Évoquer les débuts du microsillon permet de mettre l’accent sur l’extraordinaire succès d’une société de production et de diffusion de disques qui, dans les débuts de la deuxième moitié du XXe siècle, a permis l’initiation à la musique classique de très nombreux Français. Il s’agit de la Guilde Internationale du disque (GID) dont le logo (les mains d’un chef d’orchestre tenant la baguette) est une image encore reconnue par certains mélomanes. Version française de l’américaine MMS (Musical Masterpieces Society, qui avait notamment signé le premier enregistrement mondial des «Quatre Saisons» de Vivaldi), cette Guilde pratiqua à partir de 1954 une politique commerciale très agressive et assez nouvelle pour l’époque. Elle fournissait aux adhérents à la fois l’indispensable électrophone, et pour une somme modique (5 francs, environ 11 euros de nos jours) un disque considéré comme représentatif du catalogue maison. Ensuite, de nouveaux enregistrements étaient proposés chaque mois, sans obligation d’achat.

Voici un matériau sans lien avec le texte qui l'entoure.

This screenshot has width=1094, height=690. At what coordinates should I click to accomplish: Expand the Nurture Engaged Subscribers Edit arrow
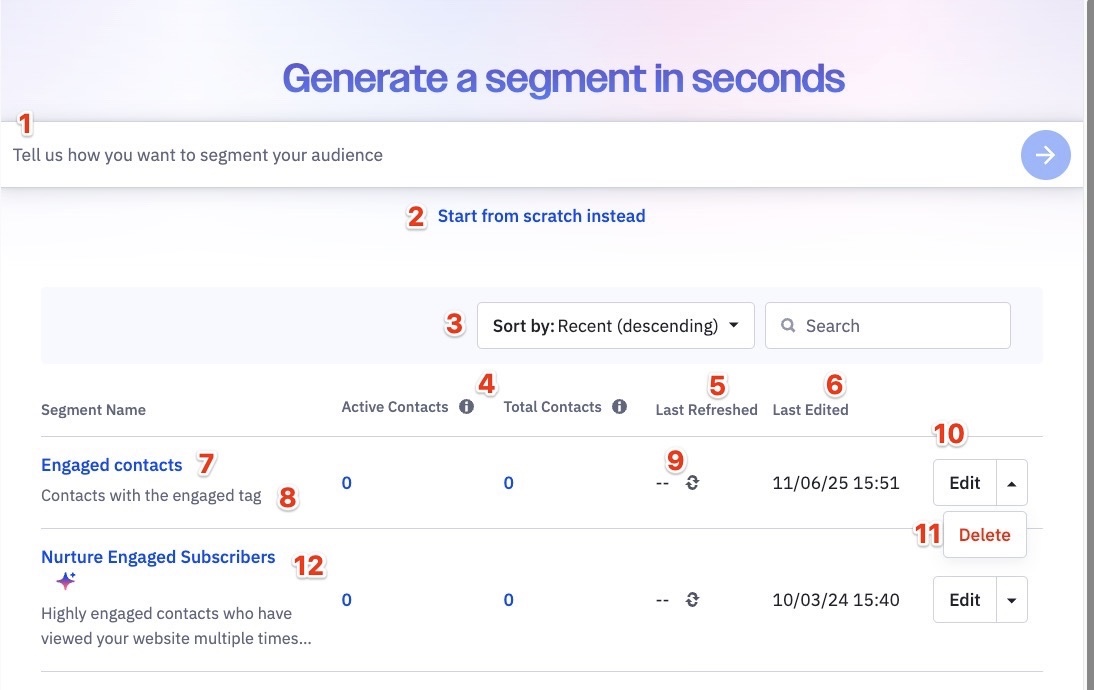[x=1012, y=600]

Le succès fut impressionnant. Dans les villes et villages les plus reculés, on découvrit ainsi l’ouverture du Carnaval Romain de Berlioz, la Fantaisie Impromptu de Chopin, encore un Concerto pour deux trompettes de Vivaldi… Outre la garantie d’enregistrements «d’une perfection inégalée», la Guilde veillait à la qualité artistique : les chefs-d’œuvres, sélectionnés «par des comités composés des plus grands musicologues et musiciens du monde entier», étaient interprétés par des musiciens choisis «en fonction de leur tempérament artistique et leur compréhension des ouvrage sélectionnés».
Ce n’était pas toujours un simple argument publicitaire, puisque dans l’abondant catalogue, on trouve de grands noms comme le chef Pierre Monteux, les pianistes Lily Kraus et Vlado Perlemuter, ou encore le violoniste Christian Ferras. Le succès public incita les responsables à se lancer dans des productions plus importantes, comme l’intégrale des quatuors de Beethoven interprétés par le quatuor Pascal. Ce coffret de dix disques LP (Long Playing) fut récompensé en 1957 par un Grand prix du disque.
L’activité de la Guilde Internationale du disque dura jusqu’en1980. La télévision couleur et le magnétoscope commençaient à équiper la plupart des maisons. Avant d’en arriver là, les musiques de la GID s’étaient subrepticement introduites dans de nombreux foyers. Pour ceux qui ne pratiquaient pas d’instrument, ces disques, avec quelques rares émissions de radio, avaient été pendant toutes ces années la meilleure et parfois la seule façon d’accéder à la musique classique.
Gérard Goutierre
Cher Gérard, merci pour ce joli rappel. Je confirme l’engouement des adolescents pour le vinyl.